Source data
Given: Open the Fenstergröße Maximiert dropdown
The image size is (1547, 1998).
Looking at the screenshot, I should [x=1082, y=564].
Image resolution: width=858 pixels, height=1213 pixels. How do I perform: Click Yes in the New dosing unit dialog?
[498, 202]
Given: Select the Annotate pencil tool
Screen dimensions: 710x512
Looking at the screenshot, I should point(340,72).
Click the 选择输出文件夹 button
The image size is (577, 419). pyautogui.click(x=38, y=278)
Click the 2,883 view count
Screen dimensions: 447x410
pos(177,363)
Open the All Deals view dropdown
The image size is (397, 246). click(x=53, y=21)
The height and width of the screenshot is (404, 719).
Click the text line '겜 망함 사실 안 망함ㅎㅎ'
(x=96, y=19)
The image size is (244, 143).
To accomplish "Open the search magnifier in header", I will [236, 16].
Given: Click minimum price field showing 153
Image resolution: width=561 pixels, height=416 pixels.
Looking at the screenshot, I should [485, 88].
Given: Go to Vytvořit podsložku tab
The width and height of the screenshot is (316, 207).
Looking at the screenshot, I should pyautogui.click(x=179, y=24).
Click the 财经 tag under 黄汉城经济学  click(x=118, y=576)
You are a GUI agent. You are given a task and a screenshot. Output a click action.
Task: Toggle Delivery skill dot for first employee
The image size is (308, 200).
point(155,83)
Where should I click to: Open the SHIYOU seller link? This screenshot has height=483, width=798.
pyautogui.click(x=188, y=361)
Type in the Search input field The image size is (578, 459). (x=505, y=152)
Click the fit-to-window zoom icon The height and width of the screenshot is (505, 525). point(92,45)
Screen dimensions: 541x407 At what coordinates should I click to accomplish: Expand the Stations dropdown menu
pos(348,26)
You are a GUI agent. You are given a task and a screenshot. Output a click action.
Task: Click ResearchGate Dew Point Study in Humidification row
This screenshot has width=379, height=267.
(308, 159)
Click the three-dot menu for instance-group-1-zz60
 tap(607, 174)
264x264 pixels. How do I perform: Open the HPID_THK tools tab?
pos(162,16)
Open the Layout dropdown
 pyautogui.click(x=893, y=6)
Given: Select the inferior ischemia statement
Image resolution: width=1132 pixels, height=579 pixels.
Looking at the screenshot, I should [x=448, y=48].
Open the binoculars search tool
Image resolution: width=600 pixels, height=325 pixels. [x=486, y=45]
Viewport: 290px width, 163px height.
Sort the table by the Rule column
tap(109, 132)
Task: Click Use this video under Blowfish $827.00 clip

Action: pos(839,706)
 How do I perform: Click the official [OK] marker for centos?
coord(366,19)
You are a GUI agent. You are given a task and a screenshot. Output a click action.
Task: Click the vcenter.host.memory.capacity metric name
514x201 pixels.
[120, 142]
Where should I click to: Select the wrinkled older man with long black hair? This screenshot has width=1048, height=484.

_Directions_
Reproduce the items verbatim, from the first line of the source data through the line that contains "pos(348,26)", including both ends.

_The output_
Given: Open the Fenstergröße Maximiert dropdown
The image size is (1547, 1998).
Looking at the screenshot, I should [x=1082, y=564].
Image resolution: width=858 pixels, height=1213 pixels. How do I perform: Click Yes in the New dosing unit dialog?
[498, 202]
Given: Select the Annotate pencil tool
Screen dimensions: 710x512
Looking at the screenshot, I should point(340,72).
Click the 选择输出文件夹 button
The image size is (577, 419). pyautogui.click(x=38, y=278)
Click the 2,883 view count
Screen dimensions: 447x410
pos(177,363)
Open the All Deals view dropdown
The image size is (397, 246). click(x=53, y=21)
The height and width of the screenshot is (404, 719).
Click the text line '겜 망함 사실 안 망함ㅎㅎ'
(x=96, y=19)
The image size is (244, 143).
To accomplish "Open the search magnifier in header", I will [236, 16].
Given: Click minimum price field showing 153
Image resolution: width=561 pixels, height=416 pixels.
Looking at the screenshot, I should [485, 88].
Given: Go to Vytvořit podsložku tab
The width and height of the screenshot is (316, 207).
Looking at the screenshot, I should pyautogui.click(x=179, y=24).
Click the 财经 tag under 黄汉城经济学  click(x=118, y=576)
You are a GUI agent. You are given a task and a screenshot. Output a click action.
Task: Toggle Delivery skill dot for first employee
The image size is (308, 200).
point(155,83)
Where should I click to: Open the SHIYOU seller link? This screenshot has height=483, width=798.
pyautogui.click(x=188, y=361)
Type in the Search input field The image size is (578, 459). (x=505, y=152)
Click the fit-to-window zoom icon The height and width of the screenshot is (505, 525). point(92,45)
Screen dimensions: 541x407 At what coordinates should I click to accomplish: Expand the Stations dropdown menu
pos(348,26)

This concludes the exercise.